Organic agriculture makes sense in African nations, argues Manjo Smith of the IFOAM because it builds on available resources. In fact, the continent of Africa holds around sixty percent of the world’s available and unexploited cropland, numerous indigenous plant varieties, and proven indigenous knowledge. Farmers often have limited use of agrochemicals.
The UN goes further by arguing that African nations have a certain comparative advantage in organic agriculture, as they possess relatively abundant labour and would save on cost using relatively fewer agrochemicals in production.
Marketing as the main obstacle
One of the conference’s main conclusions was that while major markets for organic products are growing at rates of between ten and twenty percent organic agriculture is not given enough credit and the organic market is mostly restricted to North America and Europe, which constitutes an enormously untapped potential.
Roughly eighty percent of organic producers (a significant proportion of them women) are in developing countries, while ninety-seven percent of sales revenue for organic products are generated in industrialized countries, according to UNEP.
To address this, participants at the Lusaka conference ’’requested [that] the European Union and other actors of the global trade partners to take all possible steps to facilitate the participation of Africa in global organic markets."
Another conclusion of the conference was that there is an urgent need for African governments to advocate for the benefits of producing organic as an opportunity for value added production to increase income from sales, locally and abroad. Organic agriculture methods such as crop diversification, increased crops, and soil fertility management would be especially well suited for areas where there is low soil fertility and erosion. In western Kenya, for example, bean output has increased by 158 percent using organic agriculture.
This is also valuable in the rest of the world, including North America and Europe. In the United States alone, for example, the damage to farmland, waterways, infrastructure and health because of soil erosion was estimated to cost over fifty billion dollars a year.

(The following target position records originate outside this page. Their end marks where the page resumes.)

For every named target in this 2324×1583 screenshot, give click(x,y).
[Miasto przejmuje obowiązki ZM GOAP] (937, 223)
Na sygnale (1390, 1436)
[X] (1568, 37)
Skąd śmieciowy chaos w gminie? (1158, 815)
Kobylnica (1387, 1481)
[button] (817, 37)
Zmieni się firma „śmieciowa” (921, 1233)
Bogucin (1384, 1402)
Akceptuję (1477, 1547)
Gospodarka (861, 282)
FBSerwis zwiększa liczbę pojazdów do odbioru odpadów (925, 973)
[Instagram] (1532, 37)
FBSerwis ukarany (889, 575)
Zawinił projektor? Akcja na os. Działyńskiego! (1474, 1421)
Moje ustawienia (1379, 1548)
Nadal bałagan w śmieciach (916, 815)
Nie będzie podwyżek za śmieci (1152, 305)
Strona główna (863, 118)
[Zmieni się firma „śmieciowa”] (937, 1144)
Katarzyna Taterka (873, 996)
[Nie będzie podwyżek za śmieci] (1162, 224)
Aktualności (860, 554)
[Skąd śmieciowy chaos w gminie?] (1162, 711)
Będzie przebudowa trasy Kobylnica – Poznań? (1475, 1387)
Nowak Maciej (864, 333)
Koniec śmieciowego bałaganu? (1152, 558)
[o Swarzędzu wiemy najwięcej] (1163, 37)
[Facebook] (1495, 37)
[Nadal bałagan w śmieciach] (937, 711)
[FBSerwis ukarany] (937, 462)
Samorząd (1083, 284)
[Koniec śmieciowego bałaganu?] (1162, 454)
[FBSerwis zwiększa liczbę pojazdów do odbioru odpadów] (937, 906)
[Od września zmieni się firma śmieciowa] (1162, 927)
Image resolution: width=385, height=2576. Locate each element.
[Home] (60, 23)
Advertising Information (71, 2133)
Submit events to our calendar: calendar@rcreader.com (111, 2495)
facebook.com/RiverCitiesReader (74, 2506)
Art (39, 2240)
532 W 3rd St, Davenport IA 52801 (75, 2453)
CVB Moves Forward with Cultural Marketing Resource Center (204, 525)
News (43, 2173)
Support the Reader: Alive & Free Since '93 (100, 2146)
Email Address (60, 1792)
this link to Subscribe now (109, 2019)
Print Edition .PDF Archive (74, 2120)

Increasing research and access to markets
Rather than promoting organic agriculture solely as a developmental path in Africa, a vast effort should be made to promote better agricultural practices, including organic agriculture worldwide, especially in times of climate change, a global economic crisis, water scarcity and increased soil erosion. Organic agriculture represents rural jobs, and offers a vast array of environmental and health benefits, both for customers and producers. But in order to achieve the "mainstreaming of organic agriculture’’ increased access to markets, an increase in research focused on organic agriculture technologies and training for farmers is desperately needed.